O ministro disse a seus aliados ter recebido a sugestão de Roberto Campos Neto, presidente do Banco Central, para criar uma metodologia parecida com o open banking, que facilita a migração de clientes entre os bancos, sem longos prazos de carência.
Nessa quarta-feira (19/01), em entrevista ao Valor, o ministro Marcelo Queiroga foi explícito.
Afirmou que o governo planeja criar o ‘Open Health’ e que projeto já tem o aval do presidente Jair Bolsonaro.
Segundo ele, a ideia é que o “Open Health” funcione nos moldes do que acontece com os bancos no Open Banking,
que permite ao consumidor compartilhar dados com quais bancos desejar, o
que permite a oferta de produtos personalizados aos clientes.
Disse ainda que o governo estuda fazer uma Medida Provisória sobre o tema.

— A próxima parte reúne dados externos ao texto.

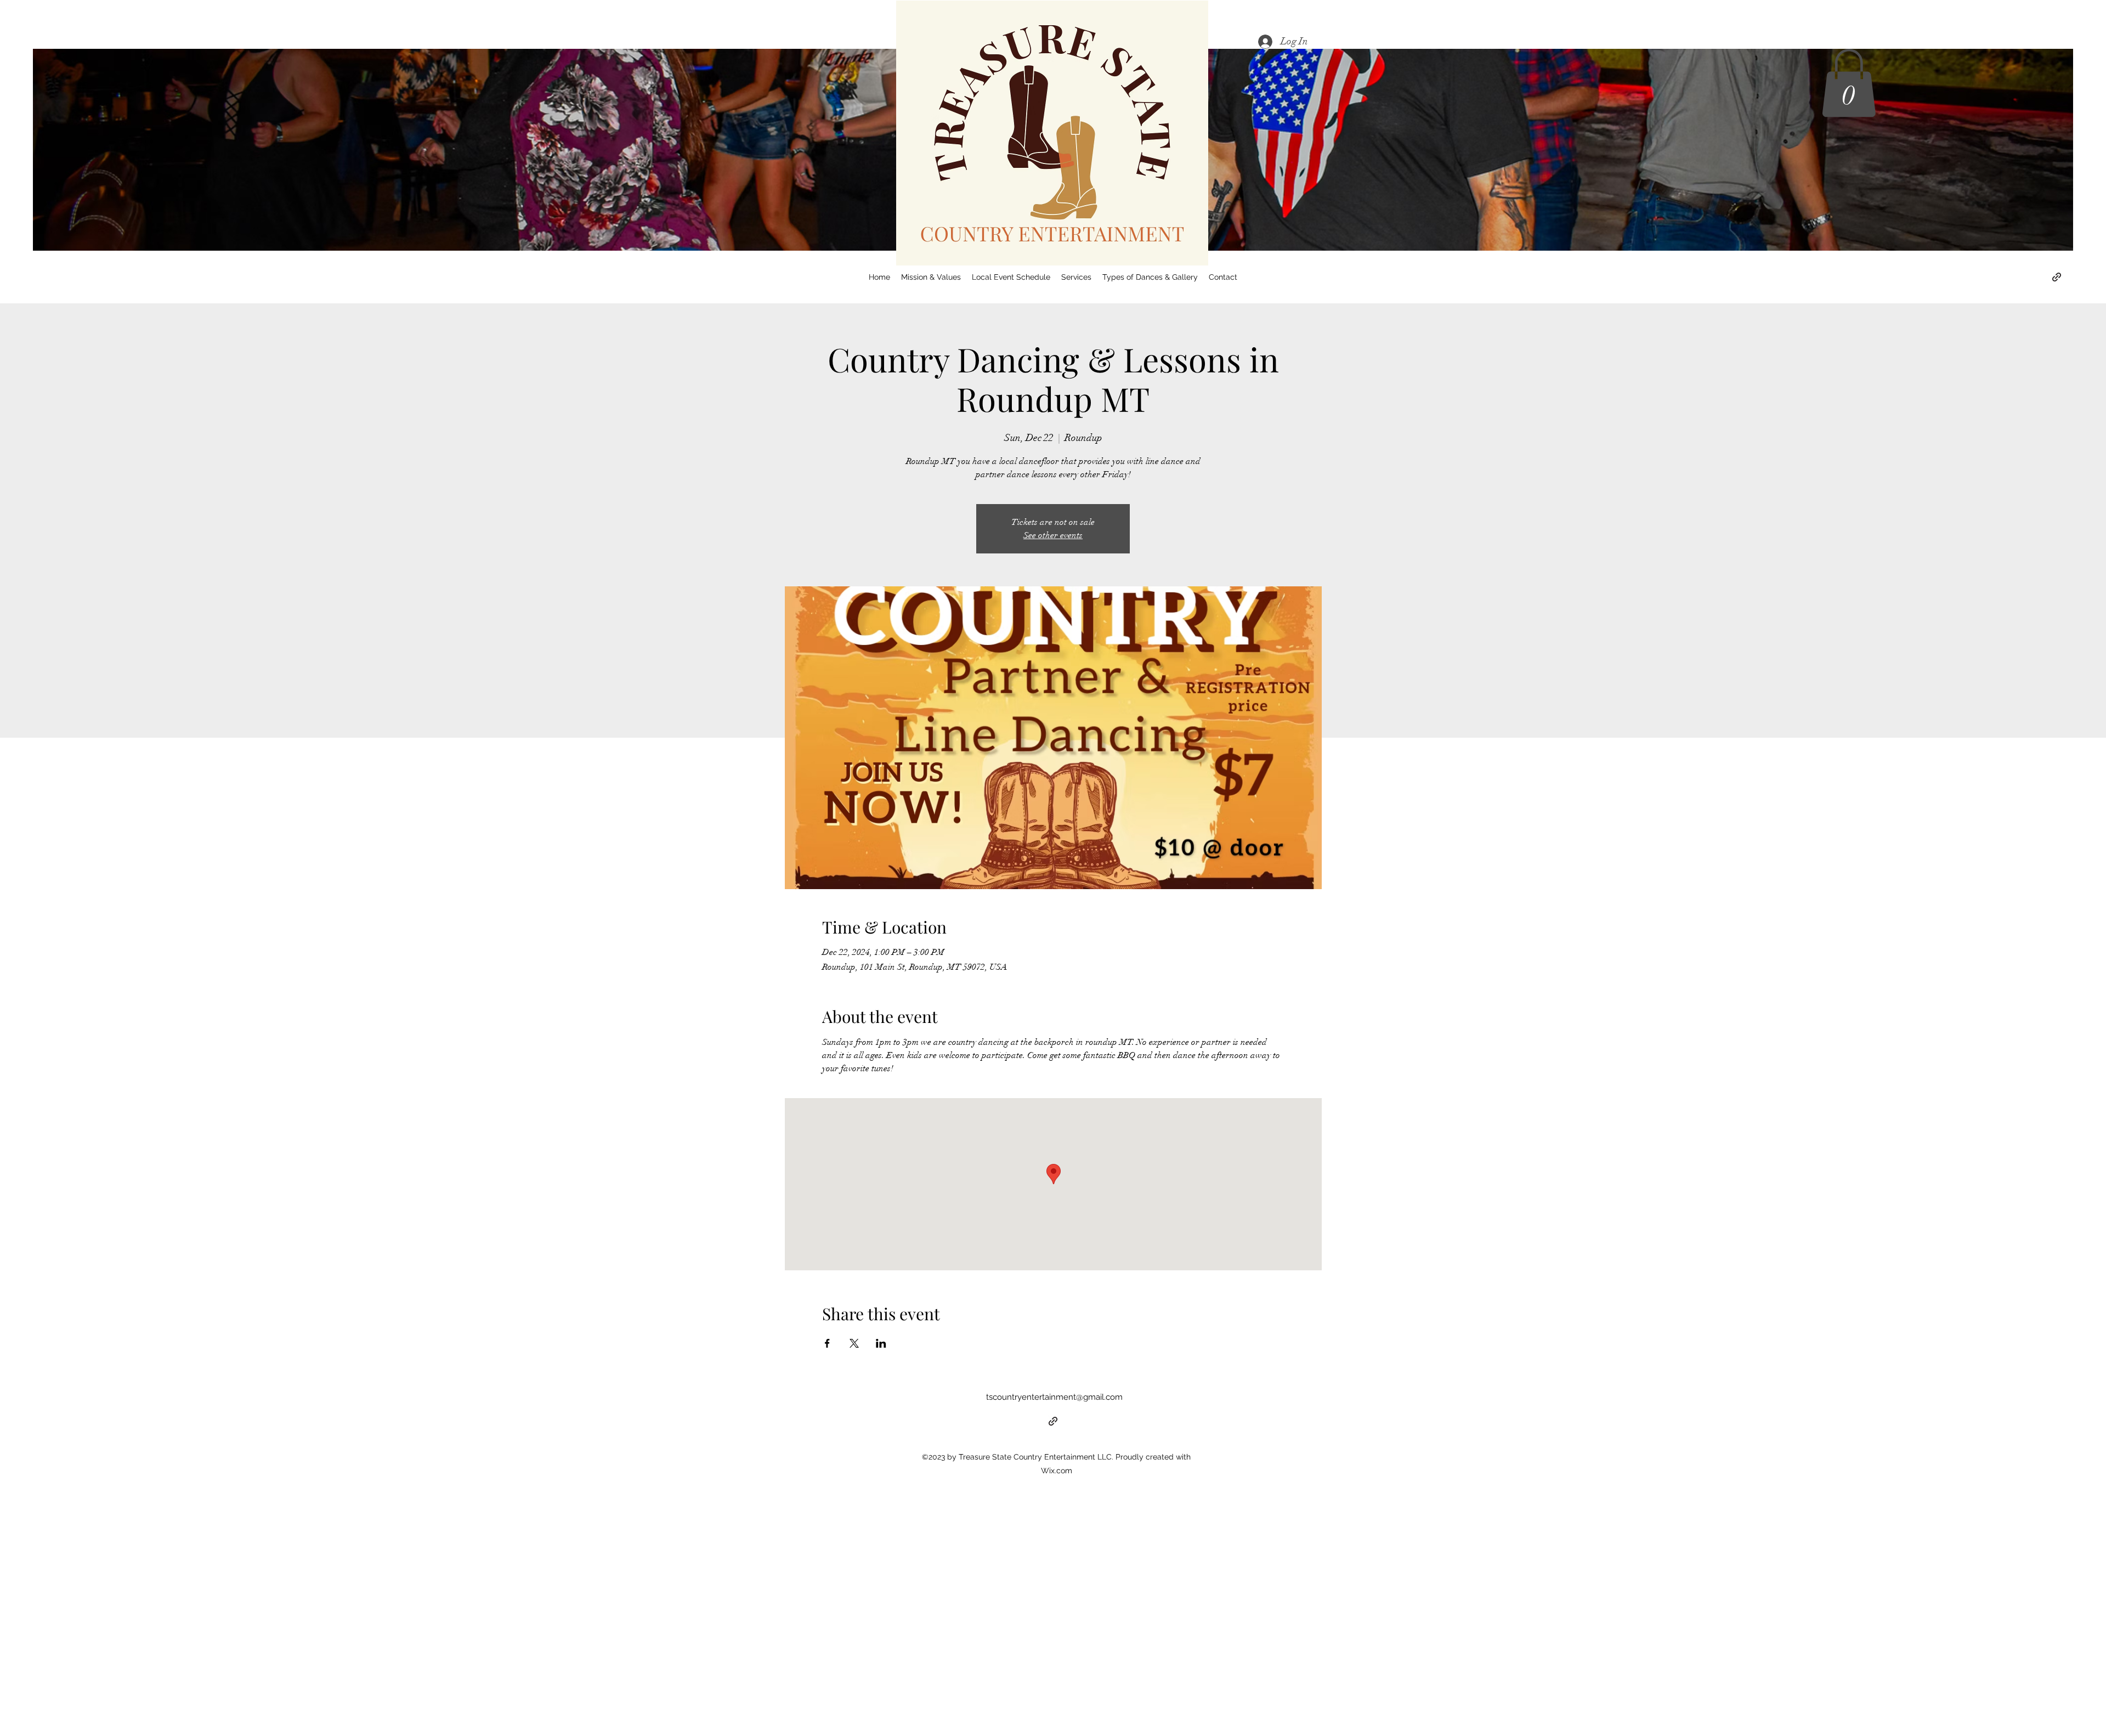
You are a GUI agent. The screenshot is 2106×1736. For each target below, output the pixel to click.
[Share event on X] (854, 1343)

NOTA DOS PESQUISADORES DA USP E UFRJ
Em nota divulgada no final desta tarde, pesquisadores dos grupos de Estudos sobre Planos de Saúde da Faculdade de Medicina da USP
(GEPS) e do de Pesquisa e Documentação sobre Empresariamento na Saúde
da UFRJ (GPDES) afirmam que a proposta de Queiroga é inconstitucional e
oportunista.
Abaixo a íntegra da nota.
Proposta do Ministro da Saúde, Marcelo Queiroga, de acesso a dados de clientes de planos de saúde, é oportunista e inconstitucional
O Ministro da Saúde, Marcelo Queiroga, anunciou que o governo planeja criar o ‘Open Health’, que consistiria no compartilhamento de dados de pacientes entre planos de saúde visando “ampliar a concorrência no setor de saúde suplementar”
A proposta é oportunista
Não tem cabimento o ministro Queiroga tentar agradar o setor empresarial em plena nova onda da pandemia, em meio à falta de testes de covid na rede privada, escândalo de operadora acusada pela CPI do Senado Federal, e previsão de mais um aumento das mensalidades dos planos de saúde acima da inflação.
O titular da pasta da Saúde, que deveria estar à frente da condução de respostas ao recrudescimento de casos de covid-19, registra, assim, mais um malogro de sua gestão.
A proposta tem claras intenções
Ao prever a circulação livre de dados dos pacientes entre as operadoras, a medida tem dois propósitos explícitos:
1) permitir a seleção de risco, para que as empresas possam escolher aquelas pessoas que não tem nenhuma doença; e
2) facilitar a venda de planos “customizados”, de menor cobertura, baseados no histórico passado do paciente, sem considerar a imprevisibilidade futura das necessidades de saúde das pessoas.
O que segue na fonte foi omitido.